Normal Cornea

In a healthy eye the cornea is bulged regularly. Thus, objects can be focused in one single focal point and a precise image can be created inside the eye. The image on the left depicts these relations within a normal eye. The cornea is illustrated by the regularly bulged area. As the entire bulging of the cornea is regular, all rays of light emitted by an object are depicted precisely in the focal point. Thus, a precise image is created. On the right there is a topographical image of a normal cornea. The distribution of the bulging upon the cornea is represented by colour coding in this example. Corresponding to the regular bulging the normal cornea shows a rather homogenous colour distribution.

In a normal eye the focal point is located on the retina (similar to a film inside a camera) and the eye sees precisely without further visual aids. In “normal” cases of myopia and far-sightedness this focal point is located either in front or behind the retina; the eye is, thus, either too long or too short. Consequently, glasses are necessary to move the focal point on the retina in order to allow for a precise depiction of the object. Under these circumstances a precise image within the eye can always be created.

Cornea suffering from Keratoconus

The situation when eyes suffer from keratoconus is entirely different. The cornea is irregularly shaped to an extent that the rays of light cannot be focused in one single focal point. Consequently, a precise depiction of objects is not possible. As there is no proper focal point, even glasses fail to move it in order to create a precise image.

The opposite illustration shows what the bulging of an eye suffering from keratoconus looks like. The irregular bulging causes a loss of the focal point. Thus, the emitted rays of light are refracted irregularly on the cornea. Beside the topography there is a typical depiction of keratoconus. In this illustration the local bulging is colour coded as well. The steeper areas range from red to purple, whereas the flatter ones are green.
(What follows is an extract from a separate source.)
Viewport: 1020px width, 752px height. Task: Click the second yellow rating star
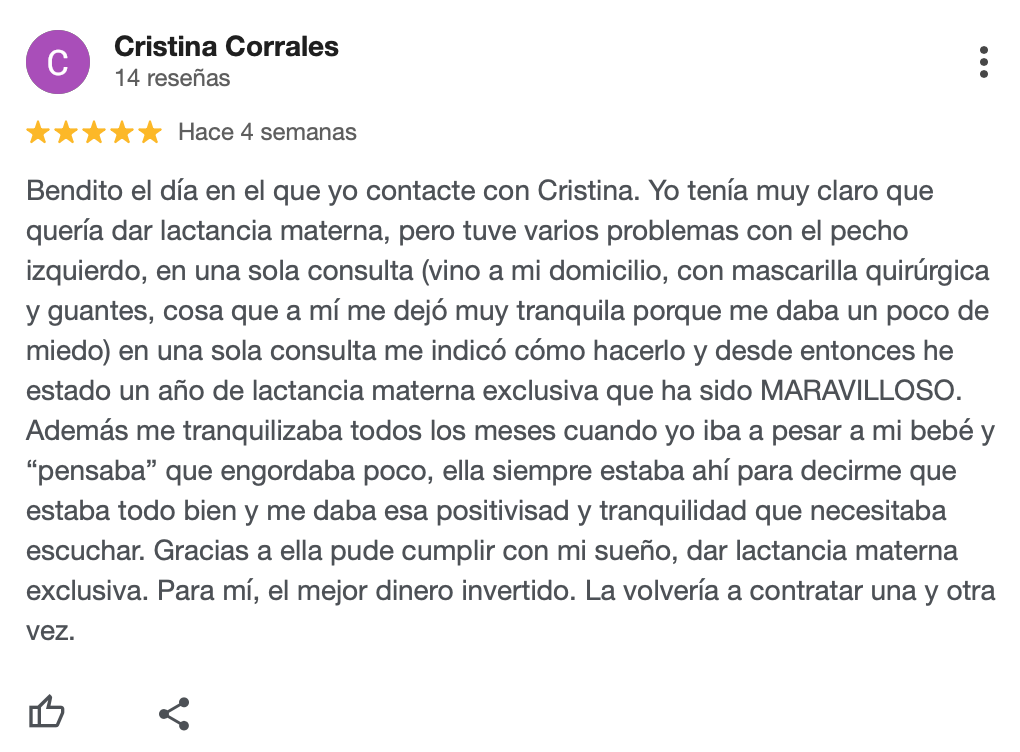[x=66, y=132]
Ultrastructure and Biomechanics

The irregular corneal structure explained above is created by the following process: on an ultrastructural level the system of collagen fibrils which comprises the static elements of the cornea is destroyed by degeneration (Daxer A and Fratzl P. Collagen fibril orientation in the human corneal stroma and its implications in keratoconus. Invest Ophthalmol Vis Sci 1997; 38:121-129). Opposite the left image shows the orthogonally regular arrangement of the collagen fibrils inside a normal cornea. Because of hitherto unknown degenerative processes these collagen fibrils are dissolved and the biomechanically advantageous, regular arrangement of the lamellar structure is destroyed (opposite illustration on the right). Consequently, a thinning of the cornea takes places. As a result the elastic tensions within the cornea increase which, in addition, might add to the degenerative process. The mechanic stability of the cornea is, thus, decreased which favours a progression of the disease (Daxer A. Biomechanics of the cornea. International Journal of Keratoconus and Ectactic Corneal Diseases 2014; 3: 57-62)
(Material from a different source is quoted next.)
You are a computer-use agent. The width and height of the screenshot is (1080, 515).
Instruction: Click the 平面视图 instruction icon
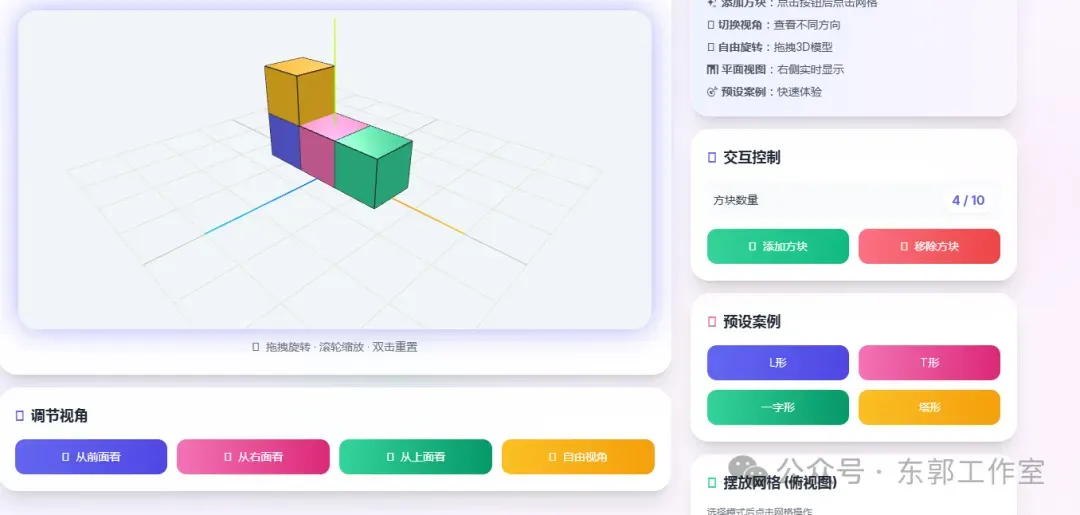coord(712,70)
Occurrence, Frequency, Symptoms and Diagnosis

Preliminarily, keratoconus is a mainly genetically caused disease. In Europe, the disease appears to appear sporadic and approximately one out of 1000-2000 inhabitants suffers from keratoconus. However, there are also so-called endemic regions where the disease is diagnosed more frequently. One such endemic region could, for example, be a mountain valley which was isolated from the rest of the region more or less for generations. The same applies to islands and other isolated areas of settlement where, based on a decrease of the gene pool, the probability of genetically caused diseases increases accordingly. Furthermore, there are cultural factors which require consideration. In some regions, such as the Middle East where, traditionally, weddings among relatives are more common than in Europe, keratoconus is diagnosed more frequently. Thus, there are regions in the Middle East where up to 10% of the local population suffer from keratoconus.

In Europe, keratoconus mostly occurs around 20 years of age (between 16 and 25 years of age). However, there are more aggressive kinds of the disease as well which might affect children under the age of 15.

Keratoconus is a progressive disease. This means that the disease is characterized by a continuous decrease of visual acuity. The probability of progression is depending on age. Usually, the following rule applies: the older the patient, the less likely a progression of the disease. However, there are exceptions as well. There are, for example, patients aged 40 who, even after crosslinking, still suffer from a progression of the disease. A regular medical examination performed by an ophthalmologist is, thus, absolutely necessary.

Given its genetic origin, the disease always affects both eyes. However, it is possible that, clinically, it only shows on one side. The eye which does not display the effects of keratoconus, is referred to as “forme fruste”

Initially, patients observe a rather frequent change of the power of their glasses and double silhouettes. Usually, they are diagnosed based on the topography of their eye. Normally, it is characterized by an image resembling the one displayed above which does not leave any doubt as to the nature of the disease (see above). Sometimes, a definite diagnosis is rather difficult in early stages of the disease. In these cases, continuous follow-up assessments are required.